HAVE we finally reached peak coffee?
Parade has mused on this question many times over the years, but had reason to muse on it again recently.
One of Parade’s mates, who lives in Bathurst but commutes to a neighbouring city to work, was telling Parade recently how a new coffee shop had opened on the same street as her office.
“And so how many does that make it in your street?” Parade asked.
“Well,” Parade’s mate said, in a tone of voice that indicated that here was a question that would take some considering. She did some silent calculations that seemed to take much longer than they should, lost count, regained count, lost it again, and finally decided to describe the various coffee places instead.
What followed was an eye-openingly descriptive account of the decor, staff, proximity to the office, blackboard lettering, tables and chairs, complimentary newspapers, coffee vessels and croissant menu offered by each of the coffee shops.

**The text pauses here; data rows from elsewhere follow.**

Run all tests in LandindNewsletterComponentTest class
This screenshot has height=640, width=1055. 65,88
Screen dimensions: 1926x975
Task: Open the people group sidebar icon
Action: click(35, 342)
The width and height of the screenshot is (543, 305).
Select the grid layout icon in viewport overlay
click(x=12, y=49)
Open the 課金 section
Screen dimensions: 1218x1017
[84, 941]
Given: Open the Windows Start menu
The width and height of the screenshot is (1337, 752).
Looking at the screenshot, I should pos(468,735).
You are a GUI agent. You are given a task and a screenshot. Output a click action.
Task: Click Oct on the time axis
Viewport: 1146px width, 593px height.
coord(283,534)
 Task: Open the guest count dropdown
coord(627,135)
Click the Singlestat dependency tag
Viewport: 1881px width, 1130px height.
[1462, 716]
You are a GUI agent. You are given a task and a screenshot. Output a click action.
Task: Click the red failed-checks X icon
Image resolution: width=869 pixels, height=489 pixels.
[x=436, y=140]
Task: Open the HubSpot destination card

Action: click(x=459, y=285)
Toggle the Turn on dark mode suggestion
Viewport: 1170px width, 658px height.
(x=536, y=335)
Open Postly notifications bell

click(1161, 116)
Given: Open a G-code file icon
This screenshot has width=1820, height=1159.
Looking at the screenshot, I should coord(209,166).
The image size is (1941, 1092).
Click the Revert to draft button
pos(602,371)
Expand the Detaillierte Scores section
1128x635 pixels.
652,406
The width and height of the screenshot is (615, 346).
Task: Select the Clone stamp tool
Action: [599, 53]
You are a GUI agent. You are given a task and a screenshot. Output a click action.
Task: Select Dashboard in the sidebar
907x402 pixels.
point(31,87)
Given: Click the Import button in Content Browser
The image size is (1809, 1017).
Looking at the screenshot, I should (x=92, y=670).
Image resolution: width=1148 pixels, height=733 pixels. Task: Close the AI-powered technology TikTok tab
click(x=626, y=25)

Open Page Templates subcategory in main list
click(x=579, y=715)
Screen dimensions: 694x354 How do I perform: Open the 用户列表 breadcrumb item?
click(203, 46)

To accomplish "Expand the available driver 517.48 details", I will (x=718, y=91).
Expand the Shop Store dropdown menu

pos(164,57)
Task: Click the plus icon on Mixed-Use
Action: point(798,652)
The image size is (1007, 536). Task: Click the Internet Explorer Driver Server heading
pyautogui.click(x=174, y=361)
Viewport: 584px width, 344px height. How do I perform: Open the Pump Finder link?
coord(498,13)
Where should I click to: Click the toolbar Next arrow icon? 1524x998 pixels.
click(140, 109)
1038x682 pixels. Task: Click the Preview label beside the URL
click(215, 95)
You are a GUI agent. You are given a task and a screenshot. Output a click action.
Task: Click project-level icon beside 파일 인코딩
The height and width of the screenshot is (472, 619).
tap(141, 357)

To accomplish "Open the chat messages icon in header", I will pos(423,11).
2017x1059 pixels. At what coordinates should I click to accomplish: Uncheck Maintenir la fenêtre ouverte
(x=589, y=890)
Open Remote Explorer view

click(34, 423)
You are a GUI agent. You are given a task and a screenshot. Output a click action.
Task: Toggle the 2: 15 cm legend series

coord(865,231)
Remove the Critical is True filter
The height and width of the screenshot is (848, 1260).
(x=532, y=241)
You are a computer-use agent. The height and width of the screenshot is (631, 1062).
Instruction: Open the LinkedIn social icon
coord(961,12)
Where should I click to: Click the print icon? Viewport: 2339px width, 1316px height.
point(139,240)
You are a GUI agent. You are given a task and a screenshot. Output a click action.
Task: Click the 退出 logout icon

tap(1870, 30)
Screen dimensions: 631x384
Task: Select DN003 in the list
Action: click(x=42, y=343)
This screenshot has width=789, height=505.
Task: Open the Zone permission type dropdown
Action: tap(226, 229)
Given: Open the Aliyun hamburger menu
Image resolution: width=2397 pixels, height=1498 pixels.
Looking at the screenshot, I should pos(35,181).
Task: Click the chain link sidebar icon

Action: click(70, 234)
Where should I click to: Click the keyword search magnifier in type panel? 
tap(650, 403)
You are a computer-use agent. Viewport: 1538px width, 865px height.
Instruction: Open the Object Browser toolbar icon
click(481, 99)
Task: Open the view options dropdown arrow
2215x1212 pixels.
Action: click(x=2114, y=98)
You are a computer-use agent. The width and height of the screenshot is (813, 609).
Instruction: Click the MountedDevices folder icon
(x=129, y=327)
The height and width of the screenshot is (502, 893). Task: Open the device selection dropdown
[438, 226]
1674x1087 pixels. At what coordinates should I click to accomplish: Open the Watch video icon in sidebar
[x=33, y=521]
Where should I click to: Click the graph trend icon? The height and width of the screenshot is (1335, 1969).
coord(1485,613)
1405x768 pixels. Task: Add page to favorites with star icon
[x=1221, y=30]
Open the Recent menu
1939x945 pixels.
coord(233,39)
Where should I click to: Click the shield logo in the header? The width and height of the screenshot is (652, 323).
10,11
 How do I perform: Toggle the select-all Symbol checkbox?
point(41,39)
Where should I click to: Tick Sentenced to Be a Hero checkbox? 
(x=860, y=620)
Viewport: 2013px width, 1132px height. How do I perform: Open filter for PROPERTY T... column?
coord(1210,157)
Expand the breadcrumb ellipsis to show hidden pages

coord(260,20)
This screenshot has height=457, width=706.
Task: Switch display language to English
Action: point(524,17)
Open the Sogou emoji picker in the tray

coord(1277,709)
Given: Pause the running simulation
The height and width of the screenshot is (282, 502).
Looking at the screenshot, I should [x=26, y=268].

Almost as an afterthought, Parade’s mate threw in a verdict on the quality of their coffee as well.
Parade listened to all this patiently.
“So which one is your favourite?” he asked at the end.
Parade’s mate shrugged.
“Probably the one that’s closest,” she said.
Makes sense, Parade supposes.
Still tagged to the Edgell Jog?
EVERY year the Edgell Jog committee do their very best to ensure that each and every person taking part in the event has their time recorded accurately.
But, they’ve been left with a timing problem.
Heavy rain during Sunday’s event meant that some people who had registered didn’t take part, while others quickly rushed off after their run.
The result is more than 50 timing tags still have not been returned.
Committee members have asked that if anyone still has a timing tag to please return it to CityFit gym on Rankin Street.
If tags are not returned, the committee will need to find additional funds for next year’s event to replace them.